“Kling 3.0 is built on a deeply unified training platform, enabling truly native multimodal input and output. Through seamless audio integration and advanced consistency control, the model brings a stronger sense of realism and coherence to generated content,” the company said in its announcement.

The model combines multiple capabilities, including converting text, images, and reference materials into video, as well as adding or removing content, and modifying or transforming existing clips.

Introducing the Kling 3.0 Model: Everyone a Director. It’s Time. X
Introducing the Kling 3.0 Model: Everyone a Director. It’s Time. X

Video length has been extended to 15 seconds. Other improvements include more flexible shot control and more accurate prompt adherence. Overall realism has also been enhanced, with character movements becoming more expressive and dynamic.

Kling Video 3.0 vs. Kling Video 2.6 comparison. Source: Kling AI
Kling Video 3.0 vs. Kling Video 2.6 comparison. Source: Kling AI

A new Multi-Shot feature analyzes prompts to determine scene structure and shot types, automatically adjusting camera angles and composition.

The model supports a wide range of editing styles—from classic shot–reverse-shot dialogues to parallel storytelling and scenes with voice-over narration.

“There’s no longer a need for tedious cutting and editing—one generation is enough to create a cinematic video and make complex audiovisual formats accessible to all creators,” the announcement said.

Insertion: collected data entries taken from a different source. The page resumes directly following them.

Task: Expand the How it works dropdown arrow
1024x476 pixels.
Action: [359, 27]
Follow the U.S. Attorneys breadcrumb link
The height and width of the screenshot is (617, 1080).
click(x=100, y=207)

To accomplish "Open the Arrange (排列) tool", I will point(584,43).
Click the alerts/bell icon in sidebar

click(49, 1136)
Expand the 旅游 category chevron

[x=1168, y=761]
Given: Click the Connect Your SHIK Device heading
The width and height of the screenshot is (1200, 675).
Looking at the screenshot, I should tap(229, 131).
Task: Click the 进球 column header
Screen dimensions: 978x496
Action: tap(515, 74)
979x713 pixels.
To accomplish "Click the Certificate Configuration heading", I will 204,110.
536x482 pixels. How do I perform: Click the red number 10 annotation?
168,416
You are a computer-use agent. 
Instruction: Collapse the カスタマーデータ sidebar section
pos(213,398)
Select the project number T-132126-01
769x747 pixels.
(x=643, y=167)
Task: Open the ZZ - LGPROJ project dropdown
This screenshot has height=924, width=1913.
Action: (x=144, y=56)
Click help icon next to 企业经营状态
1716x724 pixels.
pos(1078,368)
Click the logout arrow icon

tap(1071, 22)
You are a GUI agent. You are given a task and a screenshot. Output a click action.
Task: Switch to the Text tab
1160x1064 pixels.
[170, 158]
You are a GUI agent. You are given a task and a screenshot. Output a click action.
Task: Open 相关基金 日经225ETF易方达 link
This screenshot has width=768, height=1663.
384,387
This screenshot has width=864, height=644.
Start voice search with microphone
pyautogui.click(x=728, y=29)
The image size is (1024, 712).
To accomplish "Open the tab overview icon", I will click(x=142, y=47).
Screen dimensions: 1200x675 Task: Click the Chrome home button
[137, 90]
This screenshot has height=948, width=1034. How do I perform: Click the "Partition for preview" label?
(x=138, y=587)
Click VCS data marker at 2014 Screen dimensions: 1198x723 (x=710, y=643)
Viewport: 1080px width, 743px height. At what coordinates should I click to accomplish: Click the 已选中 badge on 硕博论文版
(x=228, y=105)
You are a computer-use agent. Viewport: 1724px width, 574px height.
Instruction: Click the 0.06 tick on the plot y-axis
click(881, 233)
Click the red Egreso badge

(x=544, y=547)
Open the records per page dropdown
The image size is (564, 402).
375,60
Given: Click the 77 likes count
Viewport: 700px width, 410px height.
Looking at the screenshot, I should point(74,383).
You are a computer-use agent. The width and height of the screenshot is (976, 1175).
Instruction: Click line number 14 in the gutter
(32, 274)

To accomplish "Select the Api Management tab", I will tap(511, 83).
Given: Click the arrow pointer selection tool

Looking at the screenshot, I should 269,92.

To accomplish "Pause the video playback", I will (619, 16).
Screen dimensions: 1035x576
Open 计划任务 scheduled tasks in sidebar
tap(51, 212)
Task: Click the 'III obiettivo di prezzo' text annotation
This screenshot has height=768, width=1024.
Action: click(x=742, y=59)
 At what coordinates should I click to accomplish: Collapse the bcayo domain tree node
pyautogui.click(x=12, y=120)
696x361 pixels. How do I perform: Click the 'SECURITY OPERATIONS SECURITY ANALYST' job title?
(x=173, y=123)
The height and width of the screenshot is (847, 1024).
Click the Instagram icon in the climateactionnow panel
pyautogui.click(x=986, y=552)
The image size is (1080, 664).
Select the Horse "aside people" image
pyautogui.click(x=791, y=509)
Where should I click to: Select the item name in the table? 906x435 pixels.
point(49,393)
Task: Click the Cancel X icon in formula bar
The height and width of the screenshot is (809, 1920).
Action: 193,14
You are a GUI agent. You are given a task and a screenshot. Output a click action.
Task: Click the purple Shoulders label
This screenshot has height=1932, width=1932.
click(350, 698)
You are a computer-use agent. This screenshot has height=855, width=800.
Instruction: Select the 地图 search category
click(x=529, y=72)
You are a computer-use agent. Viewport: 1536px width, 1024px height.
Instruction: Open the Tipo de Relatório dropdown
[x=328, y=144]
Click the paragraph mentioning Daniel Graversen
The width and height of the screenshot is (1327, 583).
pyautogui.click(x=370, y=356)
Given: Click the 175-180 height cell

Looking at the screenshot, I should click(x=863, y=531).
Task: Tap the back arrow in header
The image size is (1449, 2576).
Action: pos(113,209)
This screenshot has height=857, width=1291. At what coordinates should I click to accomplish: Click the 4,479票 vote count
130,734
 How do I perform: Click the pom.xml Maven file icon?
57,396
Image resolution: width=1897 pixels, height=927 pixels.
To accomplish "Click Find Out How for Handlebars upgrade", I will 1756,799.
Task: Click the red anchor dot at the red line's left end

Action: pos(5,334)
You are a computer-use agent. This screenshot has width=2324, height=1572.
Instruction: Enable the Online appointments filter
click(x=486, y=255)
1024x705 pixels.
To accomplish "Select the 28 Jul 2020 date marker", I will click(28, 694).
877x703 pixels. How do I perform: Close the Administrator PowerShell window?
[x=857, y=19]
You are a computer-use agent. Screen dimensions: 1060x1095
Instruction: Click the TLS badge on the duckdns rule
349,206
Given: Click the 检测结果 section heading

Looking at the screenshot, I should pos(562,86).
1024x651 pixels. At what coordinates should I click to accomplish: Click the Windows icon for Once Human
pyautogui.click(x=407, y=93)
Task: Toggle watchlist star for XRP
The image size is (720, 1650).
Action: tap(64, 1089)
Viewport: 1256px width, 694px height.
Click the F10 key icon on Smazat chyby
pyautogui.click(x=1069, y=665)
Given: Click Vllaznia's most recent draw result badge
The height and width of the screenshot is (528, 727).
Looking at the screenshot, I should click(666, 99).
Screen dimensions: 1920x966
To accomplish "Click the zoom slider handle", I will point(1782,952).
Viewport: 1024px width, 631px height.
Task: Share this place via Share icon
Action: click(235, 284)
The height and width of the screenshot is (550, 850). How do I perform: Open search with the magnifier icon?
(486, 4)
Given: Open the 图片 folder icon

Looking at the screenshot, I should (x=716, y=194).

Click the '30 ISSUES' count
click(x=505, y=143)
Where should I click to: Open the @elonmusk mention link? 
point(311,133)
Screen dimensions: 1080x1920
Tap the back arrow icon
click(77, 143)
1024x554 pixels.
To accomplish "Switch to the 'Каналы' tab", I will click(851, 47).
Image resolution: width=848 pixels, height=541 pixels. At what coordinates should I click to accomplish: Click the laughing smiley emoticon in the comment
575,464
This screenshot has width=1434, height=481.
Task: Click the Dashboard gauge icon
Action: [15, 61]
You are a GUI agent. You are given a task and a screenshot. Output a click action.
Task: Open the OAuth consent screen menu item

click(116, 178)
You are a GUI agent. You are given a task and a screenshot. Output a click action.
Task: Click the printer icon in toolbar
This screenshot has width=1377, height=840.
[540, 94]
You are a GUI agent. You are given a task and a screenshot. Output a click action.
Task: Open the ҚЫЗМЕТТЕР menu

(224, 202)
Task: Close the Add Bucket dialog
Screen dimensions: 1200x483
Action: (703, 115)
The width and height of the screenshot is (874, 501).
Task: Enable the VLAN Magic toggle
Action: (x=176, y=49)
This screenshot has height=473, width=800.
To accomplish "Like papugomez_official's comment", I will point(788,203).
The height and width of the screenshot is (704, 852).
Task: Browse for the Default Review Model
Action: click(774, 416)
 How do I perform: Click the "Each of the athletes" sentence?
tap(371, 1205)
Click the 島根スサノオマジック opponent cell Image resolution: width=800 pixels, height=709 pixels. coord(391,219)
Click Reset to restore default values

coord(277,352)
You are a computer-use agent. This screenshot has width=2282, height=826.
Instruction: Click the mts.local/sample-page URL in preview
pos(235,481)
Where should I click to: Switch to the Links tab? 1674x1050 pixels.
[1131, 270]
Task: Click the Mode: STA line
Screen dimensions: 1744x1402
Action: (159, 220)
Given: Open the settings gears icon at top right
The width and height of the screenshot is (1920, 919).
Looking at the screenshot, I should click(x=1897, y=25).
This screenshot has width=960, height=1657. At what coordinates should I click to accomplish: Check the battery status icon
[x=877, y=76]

In addition to standard image-to-video generation, Kling 3.0 supports multiple image references and video inputs as scene elements.

Kling Video 3.0 vs. Kling Video 2.6 comparison. Source: Kling AI
Kling 3.0 is truly "one giant leap for AI video generation"! X

The model locks in the characteristics of characters, objects, and scenes. Regardless of camera movement or narrative development, key elements remain stable and consistent throughout the video.

Native audio has also been upgraded: speech is synchronized more accurately with facial expressions, and in dialogue scenes users can manually specify the speaker.

The list of supported languages has expanded to include Chinese, English, Japanese, Korean, and Spanish, with improved handling of dialects and accents.

In addition, the team upgraded its multimodal O1 model to Video 3.0 Omni.

Source: Kling AI.
Source: Kling AI. 

Users can upload audio clips with speech starting from three seconds to extract a voice, or provide three- to eight-second video clips of a character to capture its core attributes.

Competitors put pressure on Sora

OpenAI introduced its video generation model Sora in February 2024. The tool sparked excitement on social media, but a public release only followed in December.

Nearly a year later, users gained access to text-to-video generation, image animation, and video extension features.

The iOS version of Sora, released in September, quickly attracted attention, surpassing 100,000 downloads on its first day. It reached 1 million installs faster than ChatGPT, despite being invite-only.

However, the trend soon reversed. In December, downloads fell by 32% month over month, and the decline continued in January, with 1.2 million installs recorded.

Source: Appfigures
Source: Appfigures 

The slowdown was driven by several factors. First, competition intensified with Google’s Nano Banana model strengthening Gemini’s position. Sora also faces pressure from Meta AI and its Vibes feature, while Runway’s Gen-4.5 model raised the bar in independent tests.

Second, OpenAI encountered copyright challenges. Users generated videos featuring popular characters such as SpongeBob and Pikachu, forcing the company to tighten restrictions.

In December, the situation stabilized after OpenAI reached an agreement with Disney, allowing users to generate videos featuring the studio’s characters. However, this did not lead to renewed download growth.